Mais plus tard, Cathleen commence elle aussi à perdre l’équilibre moral et en conséquence, à être plongée dans une sorte de dangereuse inversion des notions d’amour. En bref, la révolution moderniste, ainsi que l’esprit de la société contemporaine (qui sont en fait de même origine et de même nature…) produisent un véritable saccage dans cet ordre religieux, comme dans tout le monde catholique d’alors.
L’une des scènes les plus poignantes, mais surtout la plus utile de ce film est donc celle que nous avons sélectionné en extrait. Sommée par l’archevêque moderniste au moyen de menaces continuelles, la mère supérieure se résout en larmes et avec une fureur et une peine difficilement contenues, mais avec obéissance, à expliquer aux sœurs en quoi consistent les réformes de Vatican 2, avant de quitter les sœurs ébahies et en pleurs face à l’énoncé de ces novations résumées dans le mémo de l’archevêque moderniste : place aux langues profanes dans la liturgie, la messe sera désormais dite face aux fidèles, les catholiques doivent désormais respecter, honorer et estimer les fausses religions, les nonnes n’ont plus à porter l’habit religieux traditionnel, leur statut est désormais réduit et considéré comme celui de n’importe quel laïc, et enfin, leurs pratiques de dévotion sont désormais jugées inutiles. On retrouve alors la mère supérieure en pleurs et se tordant de douleur au pied de la Croix, reprenant la scène initiale du film, où on l’entend demander au Seigneur : « Pourquoi faites-vous cela ? » La chose est vraiment frappante : comme si la mère supérieure cherchait à comprendre la cause de ces inconcevables innovations, qui, nous le savons, ne peuvent être de l’Eglise, mais seulement d’une secte étrangère d’apostats et de traitres. Mais là est tout l’intérêt de ces quelques scènes que nous avons brièvement rapportées : comment fut perçue la révolution moderniste de Vatican 2 au sein d’un couvent catholique dans ces années-là. Finalement, la vie poursuit son cours et l’on perçoit dans les toutes dernières scènes, quelques-uns des effets immédiats (ou avant-coureurs) de ce terrible châtiment : la nouvelle génération de sœurs, telles que Cathleen, bien qu’ayant grandi avec la foi catholique, tombent presque soudainement captives de l’esprit du temps, selon l’enseignement de Vatican 2 énoncé par la mère religieuse, enseignement selon lequel les sœurs ne sont plus obligées de porter l’habit traditionnel, ni ne doivent être considérées comme des personnes consacrées d’une dignité particulière et différente de n’importe quel autre individu féminin.

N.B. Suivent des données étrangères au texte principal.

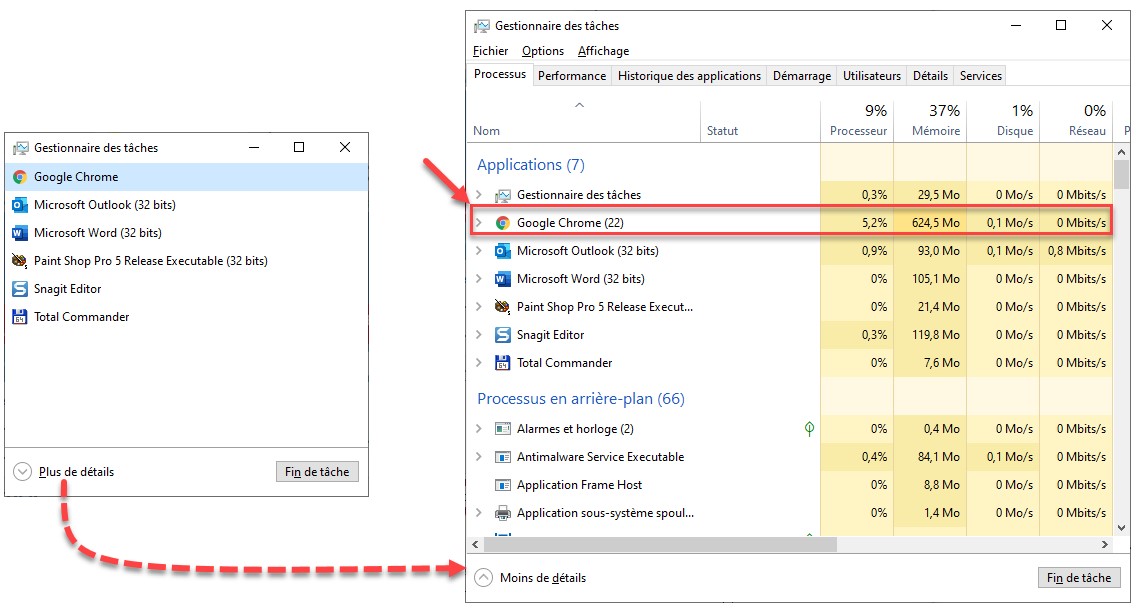Click Paint Shop Pro icon in compact list
Screen dimensions: 1138x614
point(20,261)
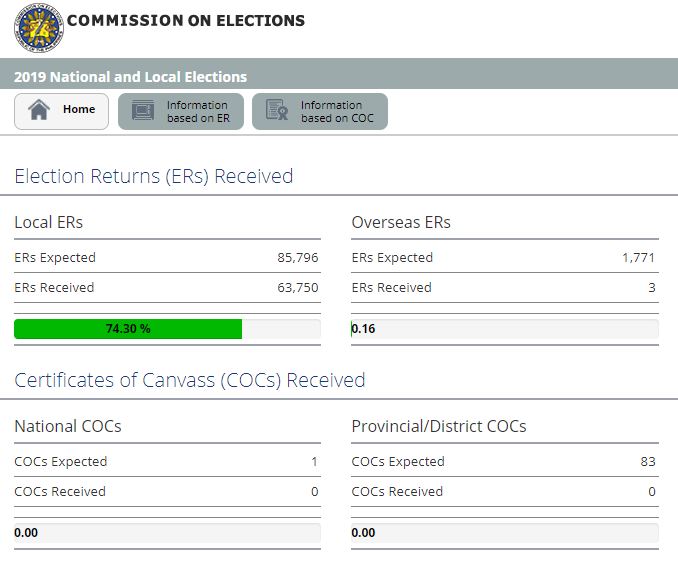The height and width of the screenshot is (562, 678).
Task: Click the Commission on Elections title
Action: 186,20
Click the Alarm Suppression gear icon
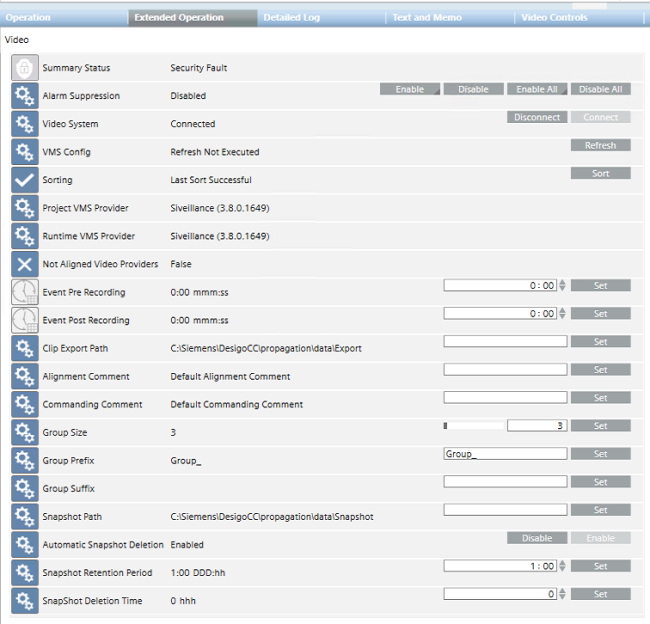The width and height of the screenshot is (650, 624). tap(25, 96)
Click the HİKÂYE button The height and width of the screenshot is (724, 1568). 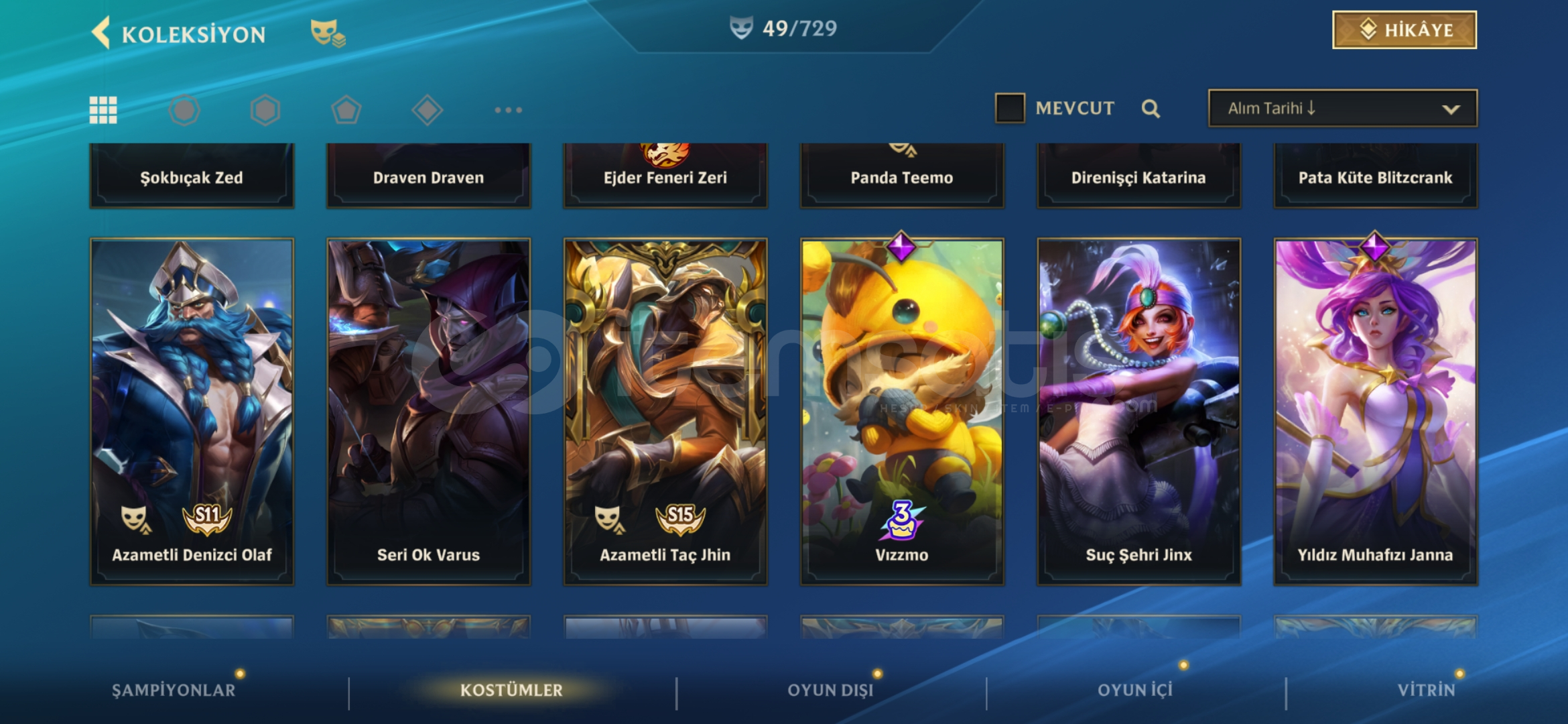click(x=1404, y=30)
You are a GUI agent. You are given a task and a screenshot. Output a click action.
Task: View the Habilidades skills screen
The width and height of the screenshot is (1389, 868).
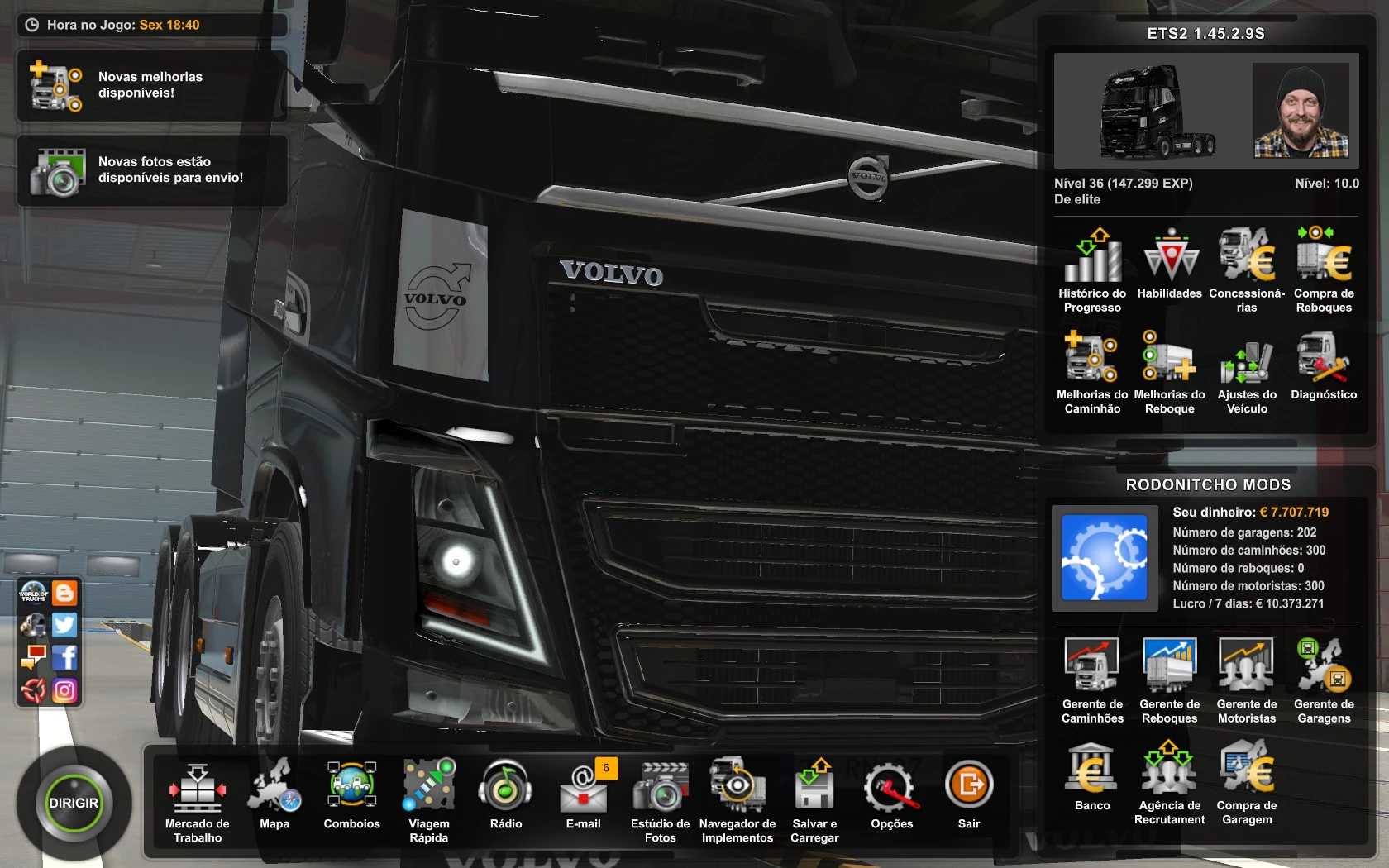[x=1169, y=265]
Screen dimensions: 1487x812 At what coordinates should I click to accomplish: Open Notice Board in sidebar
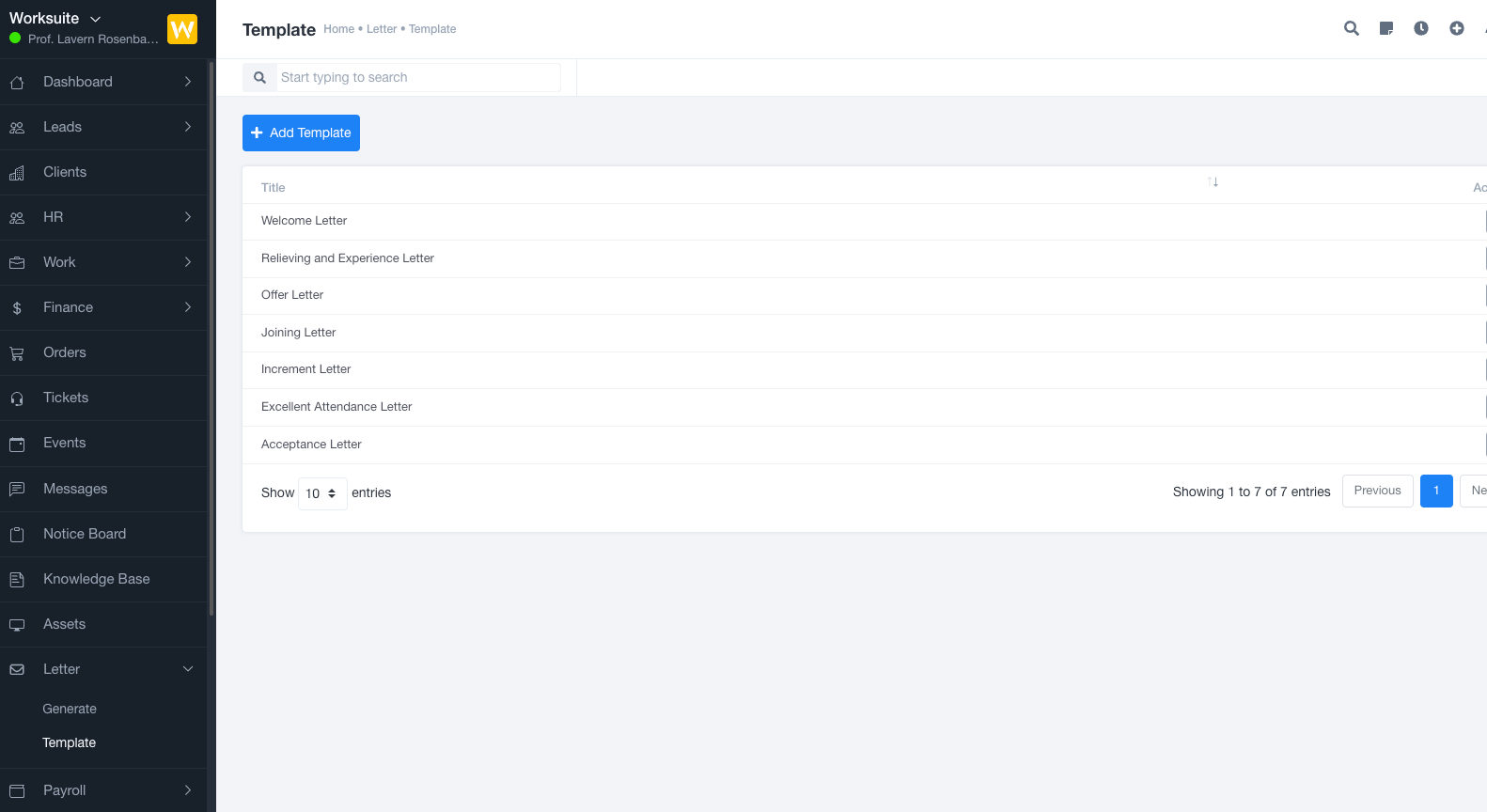pyautogui.click(x=85, y=534)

Finalement, parmi les 20 postulantes du groupe de Cathleen, seules cinq sont allées jusqu’à la profession solennelle, laquelle se déroule désormais selon les réformes liturgiques de Vatican 2, tandis qu’au début du film, ses vœux de postulante avaient été prononcés dans le cadre très solennel du rite latin. On entend même une voix s’étonner dans l’assistance : « ce n’est plus en latin ? ». Cathleen, au moment de prononcer ses vœux, à la question « que cherchez-vous ? », au lieu de répondre qu’elle veut devenir épouse de Jésus-Christ, répond à plusieurs reprises : « je cherche, je cherche, je cherche… » Puis, pensant en elle-même, enfin vaincue par l’esprit du monde : « Je cherche quelque chose de plus ». Malgré deux scènes inappropriées dont le voyeurisme excessif est par ailleurs très inutile à la trame, bien que l’un et l’autre symbolisent ou représentent des effets tout à fait réels de la révolution moderniste (folie, désarroi, doute profond, tentations de la chair, allant jusqu’au saphisme) il faut dire que ce film offre un résumé plus que remarquable de la folie et de la confusion qui s’empara de tant d’âmes dans ces années-là. Le film s’achève avec un bandeau indiquant : « Dans les années qui suivirent Vatican 2, l’Eglise connut un départ massif de religieuses, à une échelle qui n’avait jamais été observée. 90000 nonnes renoncèrent à leur vocation et quittèrent leurs couvents». Le plus surprenant dans cette réalisation est le scénario, également écrit par Maggie Betts. Il y a maints passages qui laissent présumer de sa part, une connaissance profonde de ces évènements, comme si cette réalisatrice s’était inspirée d’anecdotes réelles, qu’elle n’aurait pas pu inventer seule par ailleurs.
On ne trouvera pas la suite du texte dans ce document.